Una carcajada salvaje de Laura Burns saludó el dictamen, y la satisfacción que me produjo esa acogida de escándalo me impidió advertir el silencio glacial de los demás comensales, que Borgheson se apresuró a romper con un comentario de urgencia. La cena concluyó poco después sin más incidentes y, al salir del Courier Café, Vieri y Solaún propusieron tomar una copa. Borgheson y Laura Burns declinaron la propuesta; yo la acepté.
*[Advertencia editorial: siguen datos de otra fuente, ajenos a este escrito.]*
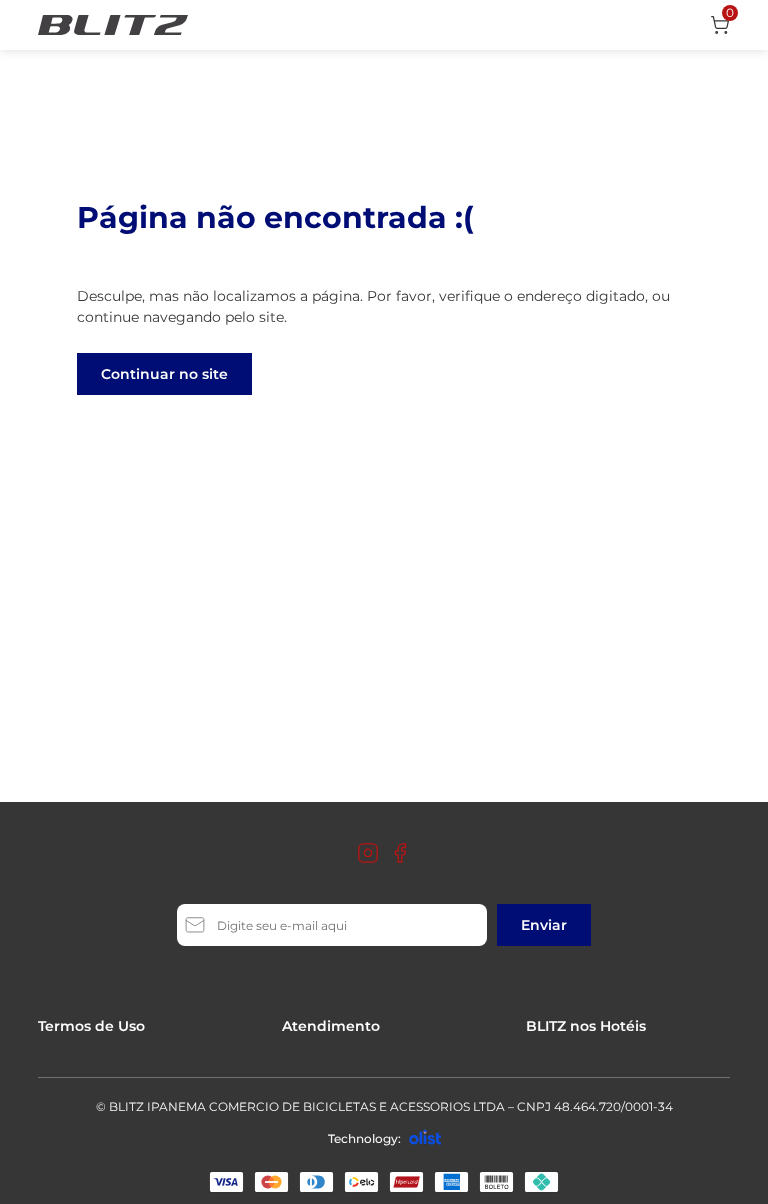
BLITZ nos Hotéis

Mis nuevos amigos me llevaron a una discoteca llamada Chester Street, que se hallaba apropiadamente en Chester Street, junto a la estación del tren. Era un local enorme y oblongo, de paredes desnudas, con una barra a la derecha y frente a ella una pista de baile acribillada de luces estroboscópicas que a esa hora ya estaba atestada de gente. Apenas entramos, a Solaún le faltó tiempo para perderse entre la muchedumbre convulsa que inundaba la pista; por nuestra parte, Vieri y yo nos abrimos paso hasta la barra para pedir cubalibres y, mientras esperábamos que nos los sirvieran, empecé a hacerle a Vieri un comentario entre burlón y perplejo a cuenta del hecho de que en la discoteca sólo se veían hombres, pero antes de que pudiera terminar de hacerlo un muchacho me abordó y me dijo algo que no entendí o no acabé de entender. Inclinándome hacia él, le pedí que lo repitiera; lo repitió: me preguntaba si me apetecía que bailáramos juntos. A punto estuve de pedirle que lo repitiera otra vez, pero en lugar de hacer eso le miré: era muy]oven, muy rubio, parecía muy alegre, sonreía; le di las gracias y le dije que no quería bailar. El muchacho se encogió de hombros y, sin más explicaciones, se fue. Ya iba a contarle a Vieri lo que acababa de ocurrir cuando me abordó un tipo alto y fuerte, con bigote y botas camperas, y me hizo la misma o parecida pregunta que el muchacho; incrédulo, le di la misma o parecida respuesta, y sin siquiera volver a mirarme el tipo se rió silenciosamente y también se fue. Justo en aquel momento Vieri me alargó mi cubalibre, pero no le dije nada y ya ni siquiera tuve que leer la sorna resabiada y un poco vengativa que había en sus ojos para sentirme como Jack Lemmon y Tony Curtis llegando a Florida vestidos de coristas y para entender el silencio estupefacto que siguió a mí veredicto sobre las películas de Almodóvar. Mucho tiempo después Vieri me contó que, cuando a la mañana siguiente de aquella noche triunfal Frank Solaún le dijo a Laura Burns que me habían llevado a una fiesta gay en Chester Street, el grito de Laura resonó como un anatema por los pasillos del departamento: «¡Pero si es tan español que debe de tener el cerebro en forma de botijo, con pitorro y todo!».